Beyond their structural advantages, miniproteins are highly customizable. Standard protein engineering strategies can be readily applied to tune their pharmacological properties and improve their drug-like characteristics:

• Half-life Extension: Fusion to an Fc domain extended circulation time from less than one hour to roughly 25 hours in mouse studies.
• PEGylation: Attaching polyethylene glycol chains can improve solubility and reduce immunogenicity.
• Albumin-Binding Motifs: Fusion to albumin-binding sequences can extend tissue exposure and circulation time.

"These are modular proteins. If you want a long half-life, you can engineer that in," noted Norn.

Christoffer Norn, CEO and cofounder of Skape Bio

How to Apply This Technology to Drug Discovery

• Target Selection: Identify GPCRs with known disease relevance but limited therapeutic options, prioritizing receptors that have resisted traditional drug discovery approaches.
• Structural Preparation: Obtain or model both active and inactive conformations of the target GPCR to guide whether agonist or antagonist designs are needed.
• Design Library Generation: Use computational design tools to generate 50,000 to 100,000 candidate miniprotein sequences, applying AlphaFold-type predictions and biophysical constraints to enrich for functional designs.
• Cell-Based Screening: Implement high-throughput microscopy-based screening in mammalian cells to identify candidates that modulate GPCR signaling in native cellular environments.
• Pharmacological Engineering: Apply standard protein engineering modifications to optimize half-life, solubility, and tissue exposure for the lead candidates.

What Does This Mean for the Future of Drug Discovery?

By combining de novo protein design with native, cell-based screening, researchers are beginning to transform one of the most complex target classes in biology into a more systematic and programmable space.
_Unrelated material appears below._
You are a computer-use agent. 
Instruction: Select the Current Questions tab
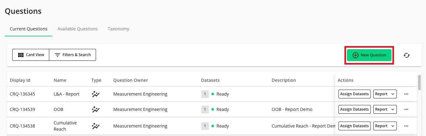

The ability to rapidly generate and screen miniproteins against previously intractable GPCRs could unlock hundreds of new drug targets and accelerate the development of treatments for diseases that currently lack effective therapies.

The approach also demonstrates a broader principle in AI-driven drug discovery: computational design is most powerful when paired with functional validation in physiologically relevant contexts. Rather than relying solely on predictions, the researchers validated their designs in living cells, ensuring that the miniproteins work in the complex, dynamic environment where they would actually function as drugs. This combination of computational precision and biological reality may become a template for tackling other challenging drug discovery problems across the pharmaceutical industry.